Remscheid. Paul Wittbecker (76) aus Bergisch Born schreibt seit seiner Kindheit Gedichte. Von Bernd Geisler

Der Eintritt ins niedrige Wohnzimmer des kleinen Häuschens in Bergisch Born lässt für einen kurzen Moment den Atem stocken: An der Wand hängen riesige Köpfe afrikanischer Tiere. Den gesamten Raum beherrschend sucht ein Springbock mit starrem Blick die Weite der Steppe, nicht weit davon entfernt sichert ein mächtiger Spießbock die Ruhe des Zimmers. Kleinere Trophäen überall: "Alles natürlich selbst geschossen", sagt Paul Wittbecker (76) nicht ohne Stolz. Aber diese Leidenschaft sei vorbei, er habe sich davon abgewandt. Dafür schreibt er jetzt Gedichte? Wittbecker winkt ab: "Gedichte habe ich schon immer geschrieben - die ersten Zeilen, sobald ich schreiben konnte, aber mit neun Jahren ging's dann richtig los." Wie ist es zu verstehen, dieses "Losgehen"?

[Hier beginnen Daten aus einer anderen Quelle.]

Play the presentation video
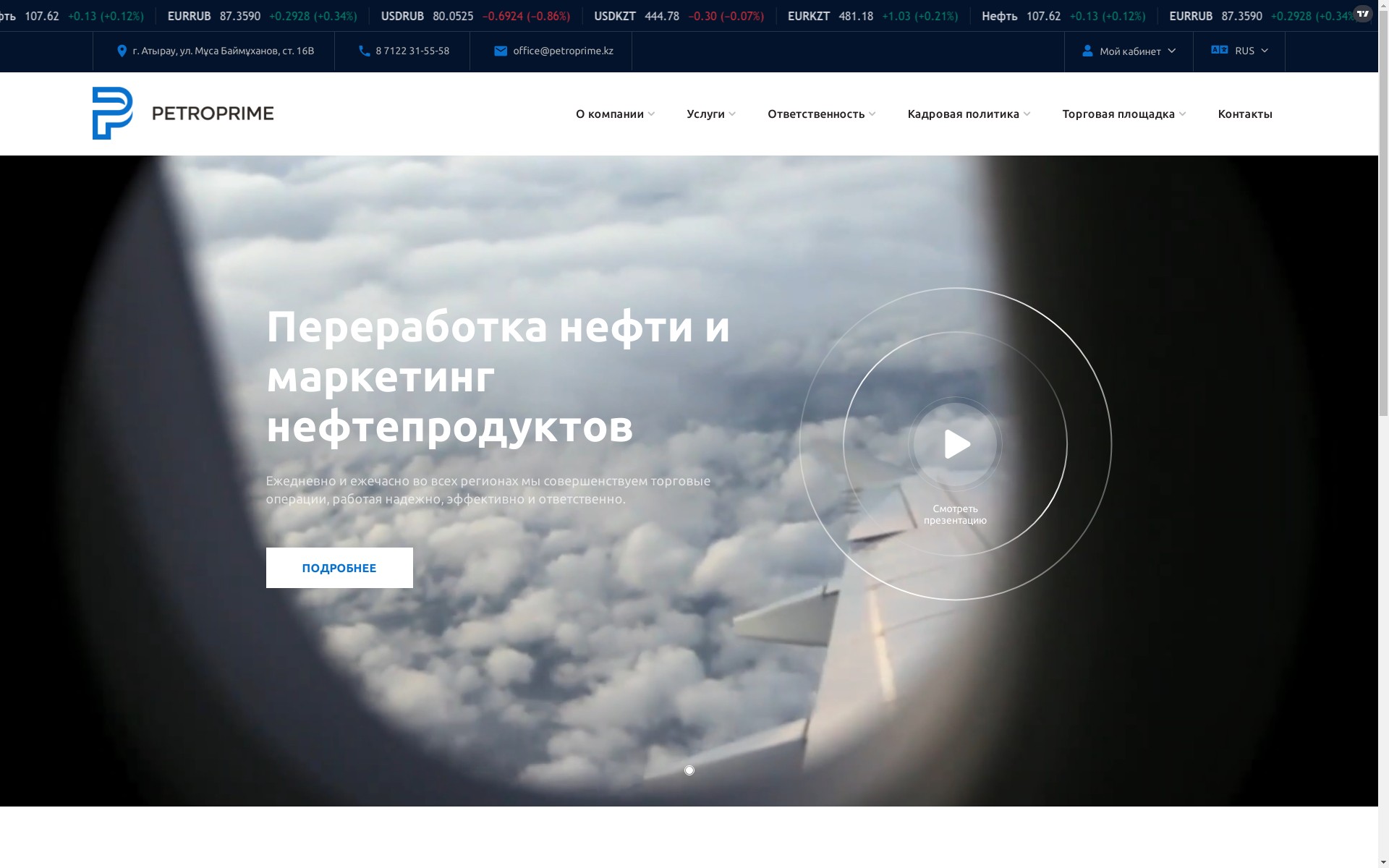1389x868 pixels. click(x=955, y=444)
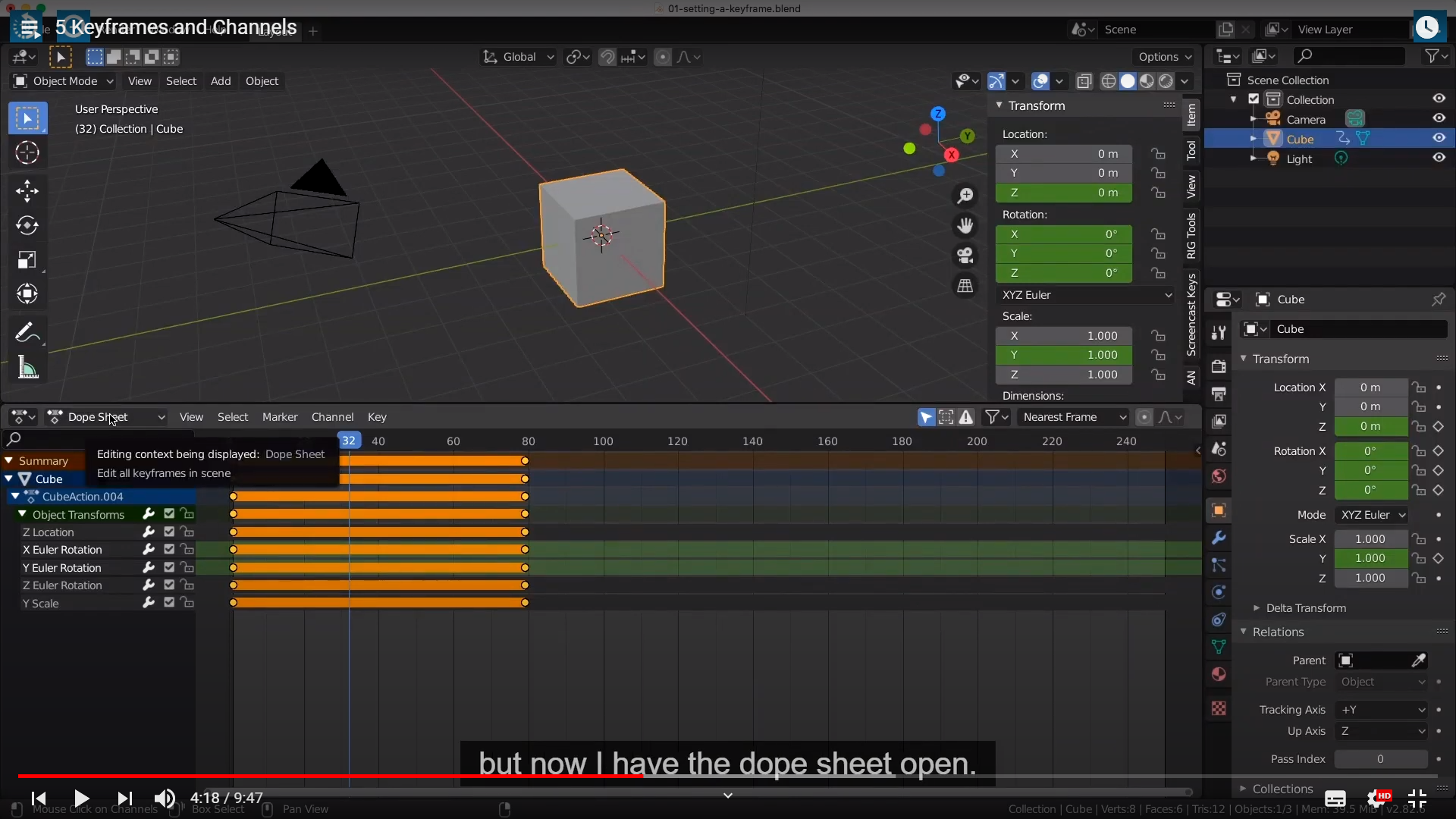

"Es kommt sozusagen über mich", sagt Wittbecker. Gedanken formieren sich, wie bei jedem Menschen: "Bei mir wollen sie allerdings in Versform raus." In der Regel brauche er für ein dreistrophiges Gedicht nicht mehr als zehn Minuten. Auch umfangreiche Korrekturen seien nicht mehr nötig. Er liest sein Gedicht "Kleine Hoffnung" vor. Darin heißt es: "Die Gedanken, so sie kommen, machen uns schon mal benommen." Da sitzt einem also kein zweiter Hemingway gegenüber, ein Großwildjäger und ein Schreiber, den "Die grünen Hügel Afrikas" und der "Schnee auf dem Kilimandscharo" beeinflusst haben. Aber kaum gedacht, spricht es Wittbecker auch schon aus: "Mich hat Hemingway sehr beeinflusst - seine Storys haben mich inspiriert und nach Afrika gezogen." Und wären ihm Ende der 70er nicht die politischen Umwälzungen im ehemaligen Rhodesien - heute Simbabwe - in die Quere gekommen, hätte er dort eine 13000 Hektar große Farm erworben. Er lebt zusammen mit seiner Frau Christiane seit 44 Jahren in Bergisch Born. Die beiden sind seit 53 Jahren verheiratet. Zurück zur Lyrik. Wie viel Gedichte hat Wittbecker im Laufe seines Lebens geschrieben? Er weiß es nicht genau, aber mindestens 1500 werden es schon gewesen sein. Gab es dafür bestimmte Anlässe? "Direkt nicht", sagt er. Was ihm eben so mal einfalle. Und dann liest er sichtlich bewegt sein Gedicht "Abschied" vor. Er hat es zum Tode eines Bekannten geschrieben. Hochzeiten und andere Familienereignisse hat er in Versform eingerahmt. 2007 suchte die Realis Verlags-GmbH für ihre "Bibliothek deutschsprachiger Gedichte" Lyriker. Er schickte das Gedicht "Abschied". Es wurde angenommen, weitere für die nächsten drei Anthologien. Darauf ist er stolz. Im Herbst soll sein erster Roman erscheinen.